The Płock refinery is a large oil refinery and petrochemical complex located in Płock, Poland. It is owned by PKN Orlen, and is one of the two major crude oil refineries in Poland, the other one is Gdansk refinery. The refinery has a Nelson complexity index of 9.5 and a capacity is 16.3 million tonnes per year or 276,000 barrels per day of crude oil.

== History ==
In the early 1950s the Polish government wished to develop a petrochemicals industry for the country, to reduce reliance on imports. In Poland there were only five small specialist refineries, which together produced less than one million tonnes annually. Authorisation to build the country's first large-scale crude oil refinery was given in 1954. The Oil Refining Industry oversight body began planning a new one million tonne per year facility. During the design phase the plans were upscaled and the final design had an initial capacity of six million tonnes, with an option to increase capacity up to ten million tonnes. In 1958, Płock was selected as the site for the new refinery, it was known as, and developed by, the Mazovia Refinery and Petrochemical Plant. The plant began operations in 1964.

== Expansion ==
Since 1997 a number of new treatment units were added to the refinery.

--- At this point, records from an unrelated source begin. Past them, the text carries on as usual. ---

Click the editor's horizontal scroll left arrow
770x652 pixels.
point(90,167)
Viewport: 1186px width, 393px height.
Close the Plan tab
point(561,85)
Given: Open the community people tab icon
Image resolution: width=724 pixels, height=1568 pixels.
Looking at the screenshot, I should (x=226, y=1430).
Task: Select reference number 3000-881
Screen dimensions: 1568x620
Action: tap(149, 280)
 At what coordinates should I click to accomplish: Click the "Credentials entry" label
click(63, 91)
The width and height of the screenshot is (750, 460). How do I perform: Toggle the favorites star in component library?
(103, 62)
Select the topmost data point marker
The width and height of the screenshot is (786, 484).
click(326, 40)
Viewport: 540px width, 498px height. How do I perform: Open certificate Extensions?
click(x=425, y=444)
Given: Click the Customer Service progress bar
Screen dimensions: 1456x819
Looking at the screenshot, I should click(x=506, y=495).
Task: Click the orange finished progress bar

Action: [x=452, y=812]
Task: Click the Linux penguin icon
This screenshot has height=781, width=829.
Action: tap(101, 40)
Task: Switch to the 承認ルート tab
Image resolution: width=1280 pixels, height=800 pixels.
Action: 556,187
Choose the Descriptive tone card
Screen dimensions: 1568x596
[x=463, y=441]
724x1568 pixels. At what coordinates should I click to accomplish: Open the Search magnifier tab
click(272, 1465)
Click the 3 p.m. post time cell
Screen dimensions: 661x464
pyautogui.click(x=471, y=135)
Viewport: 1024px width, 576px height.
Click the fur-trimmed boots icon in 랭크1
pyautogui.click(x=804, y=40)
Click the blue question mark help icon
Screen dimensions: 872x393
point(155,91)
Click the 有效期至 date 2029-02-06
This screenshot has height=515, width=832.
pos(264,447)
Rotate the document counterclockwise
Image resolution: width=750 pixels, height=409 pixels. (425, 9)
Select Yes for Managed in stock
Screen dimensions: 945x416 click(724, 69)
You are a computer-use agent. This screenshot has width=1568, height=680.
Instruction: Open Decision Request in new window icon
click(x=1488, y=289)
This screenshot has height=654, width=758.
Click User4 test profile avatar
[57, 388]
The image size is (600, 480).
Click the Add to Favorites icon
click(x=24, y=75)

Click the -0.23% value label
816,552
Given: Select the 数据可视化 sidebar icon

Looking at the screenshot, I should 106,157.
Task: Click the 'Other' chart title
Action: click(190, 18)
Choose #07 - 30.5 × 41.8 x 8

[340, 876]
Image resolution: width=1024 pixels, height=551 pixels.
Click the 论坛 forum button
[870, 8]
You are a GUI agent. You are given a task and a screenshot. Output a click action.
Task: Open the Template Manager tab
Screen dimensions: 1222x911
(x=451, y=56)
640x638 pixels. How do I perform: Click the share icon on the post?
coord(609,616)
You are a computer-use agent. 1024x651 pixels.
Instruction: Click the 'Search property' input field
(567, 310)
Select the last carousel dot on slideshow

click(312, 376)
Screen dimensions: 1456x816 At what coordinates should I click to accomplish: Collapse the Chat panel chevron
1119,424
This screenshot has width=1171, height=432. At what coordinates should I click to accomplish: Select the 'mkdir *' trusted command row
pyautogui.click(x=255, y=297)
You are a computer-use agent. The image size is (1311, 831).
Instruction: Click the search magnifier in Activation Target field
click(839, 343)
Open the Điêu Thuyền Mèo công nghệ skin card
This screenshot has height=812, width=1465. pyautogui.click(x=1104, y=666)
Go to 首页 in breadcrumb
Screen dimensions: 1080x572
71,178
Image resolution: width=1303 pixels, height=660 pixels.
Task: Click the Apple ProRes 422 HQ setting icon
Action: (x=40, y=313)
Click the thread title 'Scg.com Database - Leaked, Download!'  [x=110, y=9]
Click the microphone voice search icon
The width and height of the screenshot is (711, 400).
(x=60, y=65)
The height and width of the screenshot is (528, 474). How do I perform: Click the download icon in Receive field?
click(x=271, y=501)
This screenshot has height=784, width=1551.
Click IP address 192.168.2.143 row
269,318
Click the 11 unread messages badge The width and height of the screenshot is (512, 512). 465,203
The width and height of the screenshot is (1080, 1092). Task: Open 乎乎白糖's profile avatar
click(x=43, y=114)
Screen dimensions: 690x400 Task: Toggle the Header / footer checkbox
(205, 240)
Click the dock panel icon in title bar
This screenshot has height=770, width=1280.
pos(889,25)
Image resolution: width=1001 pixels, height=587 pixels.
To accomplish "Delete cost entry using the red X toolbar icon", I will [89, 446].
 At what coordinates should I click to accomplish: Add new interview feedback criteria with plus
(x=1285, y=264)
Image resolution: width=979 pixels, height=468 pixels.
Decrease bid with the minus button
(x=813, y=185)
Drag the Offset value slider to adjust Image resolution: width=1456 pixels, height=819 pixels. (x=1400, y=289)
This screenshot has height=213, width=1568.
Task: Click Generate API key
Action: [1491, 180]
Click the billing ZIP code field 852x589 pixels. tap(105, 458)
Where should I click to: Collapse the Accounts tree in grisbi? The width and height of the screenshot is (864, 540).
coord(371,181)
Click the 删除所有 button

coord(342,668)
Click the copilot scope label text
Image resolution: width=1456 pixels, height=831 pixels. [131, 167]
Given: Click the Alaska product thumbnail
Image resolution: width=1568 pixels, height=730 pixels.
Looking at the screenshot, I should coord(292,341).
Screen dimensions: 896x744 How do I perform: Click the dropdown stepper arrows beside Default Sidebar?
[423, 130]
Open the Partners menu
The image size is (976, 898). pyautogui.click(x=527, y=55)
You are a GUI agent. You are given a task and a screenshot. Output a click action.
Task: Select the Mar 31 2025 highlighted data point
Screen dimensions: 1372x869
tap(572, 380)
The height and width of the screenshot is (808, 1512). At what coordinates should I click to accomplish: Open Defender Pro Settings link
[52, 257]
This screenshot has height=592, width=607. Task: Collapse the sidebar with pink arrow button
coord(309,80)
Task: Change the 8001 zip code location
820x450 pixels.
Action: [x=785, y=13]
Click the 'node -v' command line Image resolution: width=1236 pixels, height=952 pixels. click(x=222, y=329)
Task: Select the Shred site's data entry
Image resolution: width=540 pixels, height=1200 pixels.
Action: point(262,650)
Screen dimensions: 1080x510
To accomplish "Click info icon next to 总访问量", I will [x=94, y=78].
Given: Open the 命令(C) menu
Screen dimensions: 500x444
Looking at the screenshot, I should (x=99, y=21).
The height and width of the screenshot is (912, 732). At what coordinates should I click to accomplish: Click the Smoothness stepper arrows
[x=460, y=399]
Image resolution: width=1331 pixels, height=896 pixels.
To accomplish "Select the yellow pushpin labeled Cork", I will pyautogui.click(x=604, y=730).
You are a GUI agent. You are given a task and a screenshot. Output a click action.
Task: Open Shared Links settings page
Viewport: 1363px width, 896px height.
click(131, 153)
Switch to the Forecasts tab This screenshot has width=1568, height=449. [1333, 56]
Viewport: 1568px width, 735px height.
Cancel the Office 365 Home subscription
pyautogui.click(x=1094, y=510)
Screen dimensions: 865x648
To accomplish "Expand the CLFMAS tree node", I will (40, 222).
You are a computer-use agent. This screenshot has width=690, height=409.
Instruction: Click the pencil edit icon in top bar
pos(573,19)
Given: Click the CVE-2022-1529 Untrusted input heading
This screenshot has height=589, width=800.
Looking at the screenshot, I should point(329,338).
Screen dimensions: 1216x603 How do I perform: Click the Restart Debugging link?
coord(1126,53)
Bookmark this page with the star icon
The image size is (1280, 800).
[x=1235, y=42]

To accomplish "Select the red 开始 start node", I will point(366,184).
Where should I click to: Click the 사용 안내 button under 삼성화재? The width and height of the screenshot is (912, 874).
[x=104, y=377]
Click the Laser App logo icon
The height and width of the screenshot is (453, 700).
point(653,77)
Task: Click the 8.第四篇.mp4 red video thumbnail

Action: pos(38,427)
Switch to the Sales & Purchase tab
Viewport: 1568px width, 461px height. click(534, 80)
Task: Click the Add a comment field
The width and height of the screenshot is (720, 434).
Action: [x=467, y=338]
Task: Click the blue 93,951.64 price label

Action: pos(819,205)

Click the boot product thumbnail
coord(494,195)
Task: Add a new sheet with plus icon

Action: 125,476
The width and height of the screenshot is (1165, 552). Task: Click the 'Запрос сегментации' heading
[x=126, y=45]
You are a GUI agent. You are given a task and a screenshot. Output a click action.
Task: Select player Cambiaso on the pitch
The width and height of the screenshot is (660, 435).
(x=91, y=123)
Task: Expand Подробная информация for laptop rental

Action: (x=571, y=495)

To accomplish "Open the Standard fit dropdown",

These increased both the quantity and range of products available. Some of the units were:

- 1997 - 54,000 barrels per day Hydrocracker
- 1999 - Residual Hydrocracker and 80,000 barrels per day expansion
- 2003 - Hydrocracker capacity expanded
- 2006 - Diesel oil hydrodesulphurization unit
- 2007 - Hydrogen plant
- 2010 - Hydrotreater
- 2011 - Combined Heat and Power improvements
A visbreaking unit was commissioned in December 2022. With a design capacity of 3,300 tonnes of vacuum residue feedstock a day the unit increased the overall petrol and diesel yields of the refinery. A hydrocracking unit and a diesel hydrotreater unit were also upgraded, the refinery's annual diesel oil output increased by 150,000 tonnes.

== Refining Units ==
The Refining Units at the refinery are as follows.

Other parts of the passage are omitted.